» Task objective
Print the following records line for line, unchanged.

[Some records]

__________

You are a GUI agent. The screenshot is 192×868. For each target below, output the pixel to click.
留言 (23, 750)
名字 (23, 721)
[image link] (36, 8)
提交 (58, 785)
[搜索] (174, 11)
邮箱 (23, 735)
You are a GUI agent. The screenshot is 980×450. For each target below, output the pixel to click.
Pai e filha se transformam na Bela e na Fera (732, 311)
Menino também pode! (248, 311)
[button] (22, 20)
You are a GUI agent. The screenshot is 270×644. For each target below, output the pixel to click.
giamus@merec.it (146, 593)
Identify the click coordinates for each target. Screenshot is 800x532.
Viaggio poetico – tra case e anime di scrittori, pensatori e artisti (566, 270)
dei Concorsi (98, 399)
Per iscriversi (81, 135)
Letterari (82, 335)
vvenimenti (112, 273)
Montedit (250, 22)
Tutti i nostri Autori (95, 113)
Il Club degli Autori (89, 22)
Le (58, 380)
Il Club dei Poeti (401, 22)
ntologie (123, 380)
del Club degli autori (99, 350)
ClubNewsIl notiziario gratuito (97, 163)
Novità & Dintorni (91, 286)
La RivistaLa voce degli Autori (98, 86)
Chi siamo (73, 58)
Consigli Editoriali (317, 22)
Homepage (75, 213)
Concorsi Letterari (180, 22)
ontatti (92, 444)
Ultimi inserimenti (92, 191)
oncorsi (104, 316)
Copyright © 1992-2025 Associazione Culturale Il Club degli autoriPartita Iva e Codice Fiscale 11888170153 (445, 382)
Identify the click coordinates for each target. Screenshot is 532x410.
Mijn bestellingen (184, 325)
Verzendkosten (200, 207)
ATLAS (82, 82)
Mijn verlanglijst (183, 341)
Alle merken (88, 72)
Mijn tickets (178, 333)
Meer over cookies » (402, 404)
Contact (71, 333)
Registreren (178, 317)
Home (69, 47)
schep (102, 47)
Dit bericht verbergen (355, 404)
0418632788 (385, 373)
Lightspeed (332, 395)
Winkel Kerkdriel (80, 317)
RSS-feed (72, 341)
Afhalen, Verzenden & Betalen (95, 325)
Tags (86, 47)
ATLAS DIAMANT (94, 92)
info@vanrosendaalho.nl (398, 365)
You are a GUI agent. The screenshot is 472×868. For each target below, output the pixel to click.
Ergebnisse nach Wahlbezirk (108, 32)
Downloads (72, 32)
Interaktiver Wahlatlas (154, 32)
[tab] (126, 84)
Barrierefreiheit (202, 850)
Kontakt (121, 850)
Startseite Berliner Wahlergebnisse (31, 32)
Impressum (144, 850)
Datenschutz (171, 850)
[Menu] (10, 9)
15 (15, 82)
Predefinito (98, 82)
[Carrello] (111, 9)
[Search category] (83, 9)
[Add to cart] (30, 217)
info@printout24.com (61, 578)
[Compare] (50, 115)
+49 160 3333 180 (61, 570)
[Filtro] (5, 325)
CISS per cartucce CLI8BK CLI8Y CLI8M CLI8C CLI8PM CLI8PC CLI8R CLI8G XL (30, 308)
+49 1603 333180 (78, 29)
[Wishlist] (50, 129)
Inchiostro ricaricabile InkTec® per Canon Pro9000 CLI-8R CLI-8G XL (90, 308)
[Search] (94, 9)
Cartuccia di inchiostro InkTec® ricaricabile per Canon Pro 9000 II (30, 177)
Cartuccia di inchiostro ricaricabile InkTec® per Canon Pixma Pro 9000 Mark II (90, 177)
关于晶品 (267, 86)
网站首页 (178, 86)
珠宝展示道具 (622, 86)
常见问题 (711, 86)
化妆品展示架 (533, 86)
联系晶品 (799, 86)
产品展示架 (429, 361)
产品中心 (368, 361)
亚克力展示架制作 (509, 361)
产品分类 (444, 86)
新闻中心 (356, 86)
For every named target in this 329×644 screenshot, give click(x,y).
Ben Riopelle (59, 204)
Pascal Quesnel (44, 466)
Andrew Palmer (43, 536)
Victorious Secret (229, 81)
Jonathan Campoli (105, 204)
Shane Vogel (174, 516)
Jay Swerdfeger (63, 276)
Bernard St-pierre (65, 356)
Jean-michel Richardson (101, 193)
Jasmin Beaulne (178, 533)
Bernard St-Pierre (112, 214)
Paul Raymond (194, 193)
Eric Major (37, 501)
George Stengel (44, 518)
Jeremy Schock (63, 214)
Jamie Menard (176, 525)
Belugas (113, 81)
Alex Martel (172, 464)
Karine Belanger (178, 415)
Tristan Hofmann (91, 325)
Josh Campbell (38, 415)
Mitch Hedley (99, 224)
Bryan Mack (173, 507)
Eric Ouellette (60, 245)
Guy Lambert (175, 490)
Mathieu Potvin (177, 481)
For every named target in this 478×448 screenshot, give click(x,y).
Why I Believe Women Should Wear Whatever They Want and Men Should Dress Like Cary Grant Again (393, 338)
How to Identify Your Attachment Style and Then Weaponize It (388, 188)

__________

» Exercise answer
You are a GUI agent. The screenshot is 192×868. For each target below, output the pixel to click.
留言 (23, 750)
名字 (23, 721)
[image link] (36, 8)
提交 (58, 785)
[搜索] (174, 11)
邮箱 (23, 735)
You are a GUI agent. The screenshot is 980×450. For each target below, output the pixel to click.
Pai e filha se transformam na Bela e na Fera (732, 311)
Menino também pode! (248, 311)
[button] (22, 20)
You are a GUI agent. The screenshot is 270×644. For each target below, output the pixel to click.
giamus@merec.it (146, 593)
Identify the click coordinates for each target. Screenshot is 800x532.
Viaggio poetico – tra case e anime di scrittori, pensatori e artisti (566, 270)
dei Concorsi (98, 399)
Per iscriversi (81, 135)
Letterari (82, 335)
vvenimenti (112, 273)
Montedit (250, 22)
Tutti i nostri Autori (95, 113)
Il Club degli Autori (89, 22)
Le (58, 380)
Il Club dei Poeti (401, 22)
ntologie (123, 380)
del Club degli autori (99, 350)
ClubNewsIl notiziario gratuito (97, 163)
Novità & Dintorni (91, 286)
La RivistaLa voce degli Autori (98, 86)
Chi siamo (73, 58)
Consigli Editoriali (317, 22)
Homepage (75, 213)
Concorsi Letterari (180, 22)
ontatti (92, 444)
Ultimi inserimenti (92, 191)
oncorsi (104, 316)
Copyright © 1992-2025 Associazione Culturale Il Club degli autoriPartita Iva e Codice Fiscale 11888170153 (445, 382)
Identify the click coordinates for each target. Screenshot is 532x410.
Mijn bestellingen (184, 325)
Verzendkosten (200, 207)
ATLAS (82, 82)
Mijn verlanglijst (183, 341)
Alle merken (88, 72)
Mijn tickets (178, 333)
Meer over cookies » (402, 404)
Contact (71, 333)
Registreren (178, 317)
Home (69, 47)
schep (102, 47)
Dit bericht verbergen (355, 404)
0418632788 (385, 373)
Lightspeed (332, 395)
Winkel Kerkdriel (80, 317)
RSS-feed (72, 341)
Afhalen, Verzenden & Betalen (95, 325)
Tags (86, 47)
ATLAS DIAMANT (94, 92)
info@vanrosendaalho.nl (398, 365)
You are a GUI agent. The screenshot is 472×868. For each target below, output the pixel to click.
Ergebnisse nach Wahlbezirk (108, 32)
Downloads (72, 32)
Interaktiver Wahlatlas (154, 32)
[tab] (126, 84)
Barrierefreiheit (202, 850)
Kontakt (121, 850)
Startseite Berliner Wahlergebnisse (31, 32)
Impressum (144, 850)
Datenschutz (171, 850)
[Menu] (10, 9)
15 (15, 82)
Predefinito (98, 82)
[Carrello] (111, 9)
[Search category] (83, 9)
[Add to cart] (30, 217)
info@printout24.com (61, 578)
[Compare] (50, 115)
+49 160 3333 180 (61, 570)
[Filtro] (5, 325)
CISS per cartucce CLI8BK CLI8Y CLI8M CLI8C CLI8PM CLI8PC CLI8R CLI8G XL (30, 308)
+49 1603 333180 (78, 29)
[Wishlist] (50, 129)
Inchiostro ricaricabile InkTec® per Canon Pro9000 CLI-8R CLI-8G XL (90, 308)
[Search] (94, 9)
Cartuccia di inchiostro InkTec® ricaricabile per Canon Pro 9000 II (30, 177)
Cartuccia di inchiostro ricaricabile InkTec® per Canon Pixma Pro 9000 Mark II (90, 177)
关于晶品 (267, 86)
网站首页 (178, 86)
珠宝展示道具 (622, 86)
常见问题 (711, 86)
化妆品展示架 (533, 86)
联系晶品 (799, 86)
产品展示架 (429, 361)
产品中心 (368, 361)
亚克力展示架制作 (509, 361)
产品分类 (444, 86)
新闻中心 (356, 86)
For every named target in this 329×644 screenshot, give click(x,y).
Ben Riopelle (59, 204)
Pascal Quesnel (44, 466)
Andrew Palmer (43, 536)
Victorious Secret (229, 81)
Jonathan Campoli (105, 204)
Shane Vogel (174, 516)
Jay Swerdfeger (63, 276)
Bernard St-pierre (65, 356)
Jean-michel Richardson (101, 193)
Jasmin Beaulne (178, 533)
Bernard St-Pierre (112, 214)
Paul Raymond (194, 193)
Eric Major (37, 501)
George Stengel (44, 518)
Jeremy Schock (63, 214)
Jamie Menard (176, 525)
Belugas (113, 81)
Alex Martel (172, 464)
Karine Belanger (178, 415)
Tristan Hofmann (91, 325)
Josh Campbell (38, 415)
Mitch Hedley (99, 224)
Bryan Mack (173, 507)
Eric Ouellette (60, 245)
Guy Lambert (175, 490)
Mathieu Potvin (177, 481)
For every named target in this 478×448 screenshot, give click(x,y).
Why I Believe Women Should Wear Whatever They Want and Men Should Dress Like Cary Grant Again (393, 338)
How to Identify Your Attachment Style and Then Weaponize It (388, 188)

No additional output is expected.